(Stored dataset items)
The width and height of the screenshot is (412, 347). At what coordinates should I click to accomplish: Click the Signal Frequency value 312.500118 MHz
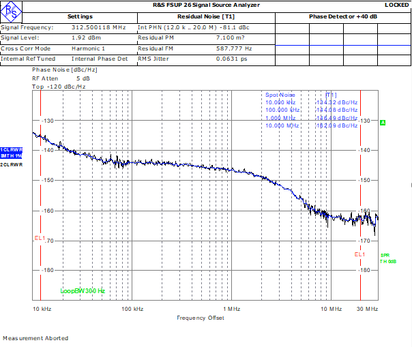99,27
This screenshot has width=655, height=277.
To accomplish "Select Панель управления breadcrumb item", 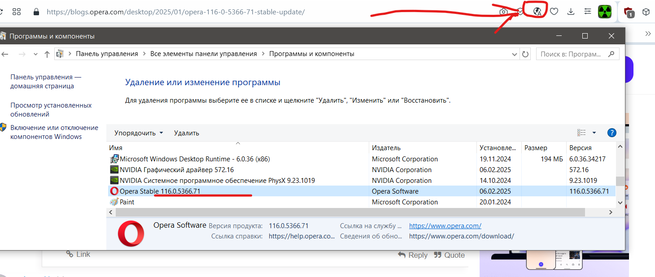I will pos(107,54).
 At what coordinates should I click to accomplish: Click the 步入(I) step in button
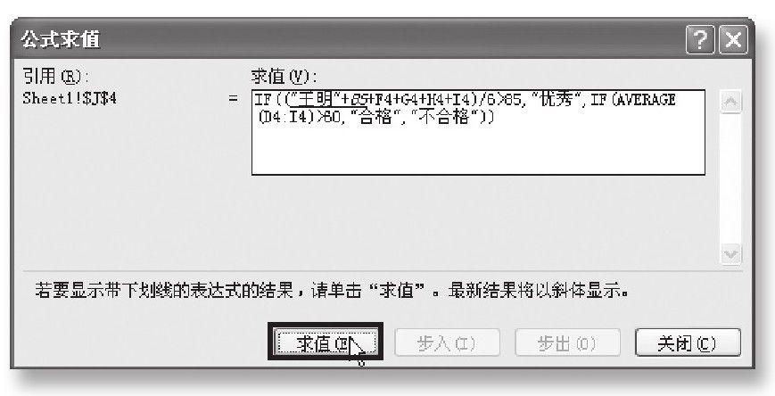[448, 342]
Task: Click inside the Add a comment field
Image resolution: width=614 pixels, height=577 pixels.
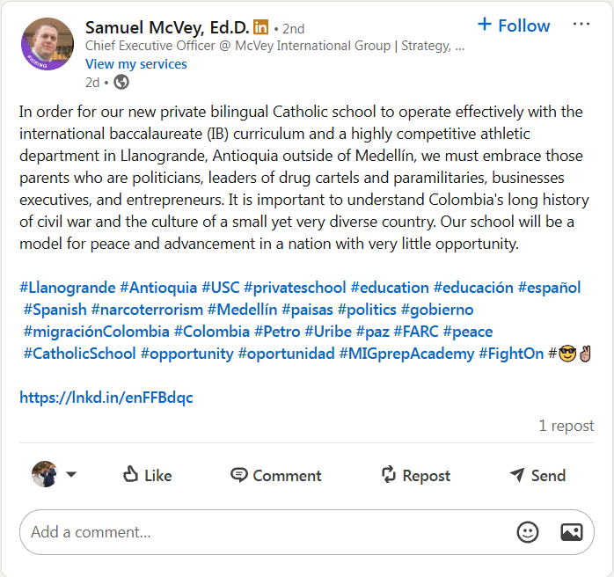Action: coord(264,532)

▶ [Exercise aim] Pictures are to be omitted. The lines from the line holding "Image resolution: width=614" through the closing line of the data above are to be set down exactly, and nothing more.

▶ [Expected answer]
Image resolution: width=614 pixels, height=577 pixels.
Action: coord(264,532)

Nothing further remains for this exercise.